Cardin, Rubio Introduce World Press Freedom Protection and Reciprocity Act
WASHINGTON — U.S. Senators Ben Cardin (D-Md.) and Marco Rubio (R-Fl.), Ranking Member and Chairman, respectfully, of the Senate Foreign Relations’ Subcommittee that oversees human rights and democracy, introduced the World Press Freedom Protection and Reciprocity Act, which seeks to protect and promote worldwide press freedom and enhance reciprocity for U.S. news and media outlets.
U.S. Representatives Tom Suozzi (D-N.Y.) and Chris Smith (R-N.J.) are introducing companion legislation in the House.
“Across the globe, journalists are targeted with impunity as repressive regimes attempt to cover up their own corruption, brutality and incompetence. Far too often, reporters face intimidation and imprisonment. We have only seen attacks against journalists and media personnel increase with the coronavirus pandemic, which authoritarian regimes have exploited to crack down on press freedom,” Senator Cardin, author of the Global Magnitsky Human Rights Accountability Act said. “A strong and independent media, free from political pressure and censorship, is fundamental to sustainable and accountable democracy. The United States must use the Global Magnitsky Act and all tools available to hold accountable those individuals who violate the human rights of those who serve such an essential function in our open society.”

Information provided —
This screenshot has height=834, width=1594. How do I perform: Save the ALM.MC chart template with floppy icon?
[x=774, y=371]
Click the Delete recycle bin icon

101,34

Exercise details — Please pick up the press release on the World Press Freedom Protection and Reciprocity Act after its last sentence and keep writing it.

Output —
“Authoritarian regimes around the world continue to use sophisticated tools to censor the free flow of information and to silence independent media. Countries like Russia and China take advantage of open societies to spread their propaganda,” Rubio said. “I’m proud to introduce the bipartisan World Press Freedom Protection and Reciprocity Act, that will hold accountable those individuals who target journalists and stifle press freedom. This bill reaffirms the United States’ commitment to advancing the principles that are critical for healthy democracies.”
(1) Provides a statement of policy on protecting journalists worldwide;
(2) Requires the administration to establish a plan to negotiate reciprocal access for U.S. news and media organizations, and their employees, globally;
(3) Authorizes sanctions for foreign persons responsible for jailing, killing, or torturing journalists and those that threaten the safety of U.S. journalists and media personnel;
(4) Requires clear labeling of information distributed by foreign governments; and
(5) Enhances reporting on countries with press freedom concerns who receive U.S. foreign assistance and security assistance.